» **Short task 1**: In the passage on the protest movement, who is credited with writing the quoted lines about the man in the arena?
» **Short task 2**: Reproduce the stretch of the protest-movement passage from "Once again, hopefully" through "you as well?".

» **Supplied passage**:
Hopefully most people will choose the latter option.
Do you want to be among those whose hearts and minds were co-opted by corporate interests to put down a movement that has the potential to keep America from becoming a police state with “liberty and justice” for only those running the Ponzi scheme, or do you want to be among those who acknowledge the ugly reality of exploitation of the many by the few, take the red pill and connect the obvious dots?
Once again, hopefully most people will choose the latter option.
In America’s Revolutionary War there were tactics and approaches by the Rebels that inconvenienced, annoyed, and confused the general public. Did that nullify their cause?
Is there something heroic in being a nitpicker of a revolution that at its heart is about reclaiming justice and the rule of law on the big stage, such as making arrests on Wall Street, and bringing an end to illegal resource wars? Is there something heroic in complaining about dirty hippies in downtown parks who bring to the forefront ugly issues no one wants to address? Is there something noble about railing against protesters at the ports who for just one day slow down the obscene profit-making of the 1%?
Apparently the corporate-owned media thinks there is. Do you as well?
Theodore Roosevelt wrote:
It is not the critic who counts; not the man who points out how the strong man stumbles, or where the doer of deeds could have done them better. The credit belongs to the man who is actually in the arena, whose face is marred by dust and sweat and blood; who strives valiantly; who errs, who comes short again and again, because there is no effort without error and shortcoming; but who does actually strive to do the deeds; who knows great enthusiasms, the great devotions; who spends himself in a worthy cause; who at the best knows in the end the triumph of high achievement, and who at the worst, if he fails, at least fails while daring greatly, so that his place shall never be with those cold and timid souls who neither know victory nor defeat.

» **Material provided**:
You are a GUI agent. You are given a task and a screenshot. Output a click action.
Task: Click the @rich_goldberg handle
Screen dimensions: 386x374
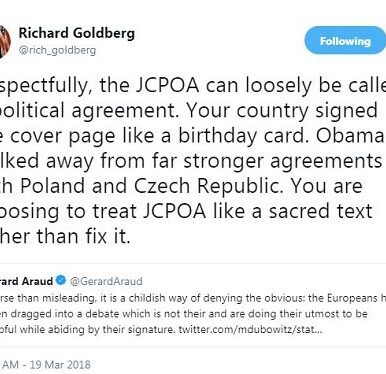tap(57, 50)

» **Complete answer 1**: Theodore Roosevelt

» **Complete answer 2**:
Once again, hopefully most people will choose the latter option.
In America’s Revolutionary War there were tactics and approaches by the Rebels that inconvenienced, annoyed, and confused the general public. Did that nullify their cause?
Is there something heroic in being a nitpicker of a revolution that at its heart is about reclaiming justice and the rule of law on the big stage, such as making arrests on Wall Street, and bringing an end to illegal resource wars? Is there something heroic in complaining about dirty hippies in downtown parks who bring to the forefront ugly issues no one wants to address? Is there something noble about railing against protesters at the ports who for just one day slow down the obscene profit-making of the 1%?
Apparently the corporate-owned media thinks there is. Do you as well?